Share This Article
Quando vidi gli En Roco dal vivo per la prima volta, deliziosi e acerbi com’erano, mi rimase impresso un particolare: Enrico, il cantante che a fatica guardava il pubblico negli occhi, indossava una vecchia maglietta dei Jesus And Mary Chain. Un bel contrasto, per chi era seduto su uno sgabello colorato a cantare canzoni timide sorrette da chitarre acustiche e violini, frasi gentili e fuori tempo.
A distanza di tempo, l’anima più rock degli En Roco è venuta fuori con maggiore evidenza: lontani dal rigdo dettame acustico di “Prima di volare via”, “Occhi chiusi” ha un suono più corposo, fisico, dove riescono a emergere chitarre elettriche e ritmiche più sostenute.
Tredici canzoni dove la grazia dei primi tempi non è andata perduta, ma è coperta da una disillusione fortissima, mascherata da sorrisi amari; chiudere gli occhi diventa non un modo per sognare ed estraniarsi, ma per riflettere ancora più a fondo su un mondo che non si riconosce più: frasi come “siamo stanchi di sobrietà da cantare con energia” (“La denuncia”), o immagini come quella dell’istrione che sorride senza ricordare perché davanti alla gente intontita (“L’attore si è perso”) disegnano un piccolo mondo di pessimisno leggero, di fragilità.

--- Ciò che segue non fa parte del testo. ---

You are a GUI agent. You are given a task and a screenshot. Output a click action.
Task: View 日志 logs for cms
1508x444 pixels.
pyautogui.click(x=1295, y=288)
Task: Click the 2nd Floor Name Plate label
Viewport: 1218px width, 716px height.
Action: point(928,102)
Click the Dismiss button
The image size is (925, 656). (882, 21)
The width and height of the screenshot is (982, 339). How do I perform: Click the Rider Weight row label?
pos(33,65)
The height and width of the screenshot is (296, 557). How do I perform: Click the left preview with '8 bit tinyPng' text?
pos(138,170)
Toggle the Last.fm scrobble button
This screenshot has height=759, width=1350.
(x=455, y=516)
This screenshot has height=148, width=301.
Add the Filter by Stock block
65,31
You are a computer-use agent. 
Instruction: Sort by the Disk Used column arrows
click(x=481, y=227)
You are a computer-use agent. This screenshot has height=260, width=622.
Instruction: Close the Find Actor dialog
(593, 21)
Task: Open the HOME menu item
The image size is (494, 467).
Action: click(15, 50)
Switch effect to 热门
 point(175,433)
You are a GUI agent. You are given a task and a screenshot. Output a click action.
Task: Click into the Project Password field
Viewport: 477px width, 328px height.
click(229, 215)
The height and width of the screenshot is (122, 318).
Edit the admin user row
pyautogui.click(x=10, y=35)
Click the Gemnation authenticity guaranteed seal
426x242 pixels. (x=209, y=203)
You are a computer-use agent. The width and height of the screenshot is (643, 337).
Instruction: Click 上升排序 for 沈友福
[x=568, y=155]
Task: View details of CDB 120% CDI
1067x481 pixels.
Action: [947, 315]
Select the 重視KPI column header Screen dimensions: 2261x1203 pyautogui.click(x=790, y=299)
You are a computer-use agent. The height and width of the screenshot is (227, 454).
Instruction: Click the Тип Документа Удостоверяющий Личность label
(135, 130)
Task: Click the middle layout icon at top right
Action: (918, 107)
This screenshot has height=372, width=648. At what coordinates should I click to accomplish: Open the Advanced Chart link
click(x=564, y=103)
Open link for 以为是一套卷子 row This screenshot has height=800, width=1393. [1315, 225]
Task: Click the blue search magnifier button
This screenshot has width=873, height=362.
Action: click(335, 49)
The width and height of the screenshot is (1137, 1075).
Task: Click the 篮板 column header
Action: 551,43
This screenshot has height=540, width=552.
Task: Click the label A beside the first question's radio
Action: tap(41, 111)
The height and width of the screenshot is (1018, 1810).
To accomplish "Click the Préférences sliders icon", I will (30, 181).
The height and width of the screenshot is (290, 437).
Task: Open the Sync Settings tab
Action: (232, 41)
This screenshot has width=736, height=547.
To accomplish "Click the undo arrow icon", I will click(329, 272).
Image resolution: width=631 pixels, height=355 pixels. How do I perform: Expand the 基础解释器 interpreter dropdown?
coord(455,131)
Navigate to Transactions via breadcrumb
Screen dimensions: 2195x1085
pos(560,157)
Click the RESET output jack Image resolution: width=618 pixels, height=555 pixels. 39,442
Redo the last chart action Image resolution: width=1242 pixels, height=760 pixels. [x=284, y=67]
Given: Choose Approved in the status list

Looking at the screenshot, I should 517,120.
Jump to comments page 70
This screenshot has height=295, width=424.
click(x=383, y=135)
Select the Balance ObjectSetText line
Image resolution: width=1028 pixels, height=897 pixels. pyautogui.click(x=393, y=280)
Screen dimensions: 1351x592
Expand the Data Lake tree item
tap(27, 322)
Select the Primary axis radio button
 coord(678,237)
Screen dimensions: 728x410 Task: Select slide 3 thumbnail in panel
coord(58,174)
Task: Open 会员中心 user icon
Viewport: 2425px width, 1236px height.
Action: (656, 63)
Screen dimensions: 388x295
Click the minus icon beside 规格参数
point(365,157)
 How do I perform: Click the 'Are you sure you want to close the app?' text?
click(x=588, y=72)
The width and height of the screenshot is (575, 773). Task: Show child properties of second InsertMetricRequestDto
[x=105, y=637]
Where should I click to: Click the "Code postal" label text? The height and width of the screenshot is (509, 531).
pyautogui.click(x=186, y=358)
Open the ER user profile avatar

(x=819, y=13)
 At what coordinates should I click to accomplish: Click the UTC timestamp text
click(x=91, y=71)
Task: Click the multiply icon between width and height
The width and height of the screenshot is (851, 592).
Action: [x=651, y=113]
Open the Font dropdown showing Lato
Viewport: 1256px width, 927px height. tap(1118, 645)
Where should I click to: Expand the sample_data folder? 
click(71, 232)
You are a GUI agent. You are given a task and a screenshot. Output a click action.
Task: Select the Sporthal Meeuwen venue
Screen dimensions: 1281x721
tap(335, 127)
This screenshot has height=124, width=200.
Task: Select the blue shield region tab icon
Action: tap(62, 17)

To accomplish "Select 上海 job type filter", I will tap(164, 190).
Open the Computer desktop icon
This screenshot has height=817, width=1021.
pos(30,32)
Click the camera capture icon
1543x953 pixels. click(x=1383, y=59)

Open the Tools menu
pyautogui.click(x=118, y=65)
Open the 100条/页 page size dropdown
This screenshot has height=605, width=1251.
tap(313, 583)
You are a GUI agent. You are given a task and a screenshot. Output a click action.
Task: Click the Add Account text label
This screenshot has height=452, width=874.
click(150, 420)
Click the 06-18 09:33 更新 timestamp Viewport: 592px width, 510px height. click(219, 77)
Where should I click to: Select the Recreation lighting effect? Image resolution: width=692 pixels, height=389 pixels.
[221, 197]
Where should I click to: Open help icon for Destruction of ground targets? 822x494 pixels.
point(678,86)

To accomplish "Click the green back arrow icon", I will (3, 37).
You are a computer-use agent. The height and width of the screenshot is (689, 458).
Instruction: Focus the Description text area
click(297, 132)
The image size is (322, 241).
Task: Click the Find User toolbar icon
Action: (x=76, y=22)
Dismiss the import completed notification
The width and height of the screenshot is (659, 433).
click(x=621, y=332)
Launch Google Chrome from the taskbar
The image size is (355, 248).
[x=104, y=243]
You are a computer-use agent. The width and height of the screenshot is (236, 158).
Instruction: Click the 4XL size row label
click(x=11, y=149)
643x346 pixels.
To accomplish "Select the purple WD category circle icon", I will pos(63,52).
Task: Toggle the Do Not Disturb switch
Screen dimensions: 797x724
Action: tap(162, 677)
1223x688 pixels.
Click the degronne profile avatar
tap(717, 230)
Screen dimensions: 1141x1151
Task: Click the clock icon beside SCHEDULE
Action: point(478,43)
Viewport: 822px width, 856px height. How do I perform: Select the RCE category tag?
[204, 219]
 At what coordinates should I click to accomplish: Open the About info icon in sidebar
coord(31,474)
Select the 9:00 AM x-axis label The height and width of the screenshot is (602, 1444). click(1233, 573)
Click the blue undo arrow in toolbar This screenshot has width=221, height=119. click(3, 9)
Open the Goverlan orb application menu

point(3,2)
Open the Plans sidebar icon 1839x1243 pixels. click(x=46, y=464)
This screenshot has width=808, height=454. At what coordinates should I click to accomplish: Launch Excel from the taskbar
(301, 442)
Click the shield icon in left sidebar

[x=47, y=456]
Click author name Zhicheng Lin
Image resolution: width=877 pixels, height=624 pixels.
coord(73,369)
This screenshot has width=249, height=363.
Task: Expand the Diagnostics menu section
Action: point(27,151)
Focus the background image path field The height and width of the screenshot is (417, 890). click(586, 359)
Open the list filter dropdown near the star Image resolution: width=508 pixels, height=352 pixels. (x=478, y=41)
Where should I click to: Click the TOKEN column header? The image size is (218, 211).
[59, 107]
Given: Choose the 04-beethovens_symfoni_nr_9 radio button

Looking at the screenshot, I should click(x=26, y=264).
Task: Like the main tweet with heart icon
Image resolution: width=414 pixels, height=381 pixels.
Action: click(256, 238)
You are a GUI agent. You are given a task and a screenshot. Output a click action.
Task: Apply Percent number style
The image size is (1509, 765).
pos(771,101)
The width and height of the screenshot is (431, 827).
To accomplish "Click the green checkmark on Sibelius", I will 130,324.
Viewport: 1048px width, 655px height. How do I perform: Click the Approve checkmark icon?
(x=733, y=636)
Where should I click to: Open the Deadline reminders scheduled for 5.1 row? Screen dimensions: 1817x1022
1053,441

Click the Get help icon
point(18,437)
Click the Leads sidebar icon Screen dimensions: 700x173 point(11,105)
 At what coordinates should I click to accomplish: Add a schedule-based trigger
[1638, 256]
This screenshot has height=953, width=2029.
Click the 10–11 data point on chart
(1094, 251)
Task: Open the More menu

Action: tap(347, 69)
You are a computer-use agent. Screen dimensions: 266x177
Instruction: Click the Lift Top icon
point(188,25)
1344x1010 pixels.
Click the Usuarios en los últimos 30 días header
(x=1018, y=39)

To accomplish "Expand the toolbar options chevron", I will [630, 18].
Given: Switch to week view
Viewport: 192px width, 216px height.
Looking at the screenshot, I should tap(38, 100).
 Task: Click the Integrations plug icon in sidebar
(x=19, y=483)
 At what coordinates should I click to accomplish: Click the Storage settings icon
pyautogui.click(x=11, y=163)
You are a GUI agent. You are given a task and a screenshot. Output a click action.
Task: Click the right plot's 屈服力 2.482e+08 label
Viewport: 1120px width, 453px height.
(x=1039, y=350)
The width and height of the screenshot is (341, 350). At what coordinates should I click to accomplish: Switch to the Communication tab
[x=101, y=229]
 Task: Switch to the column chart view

“Occhi chiusi”, nonostante la breve durata, è un disco molto denso, dove le spinte rock di brani come “Giorni senza fretta” o “Tento la fortuna” (la densità del basso, l’elettrica a fremere in controluce) sono riportate alla melodia da una voce carezzevole, eppure impietosa con le parole che canta. Ammesso che questi cinque ragazzi non siano di questa età, (come cantano alla fine di “Occhi chiusi”) certo la sanno rappresentare molto bene.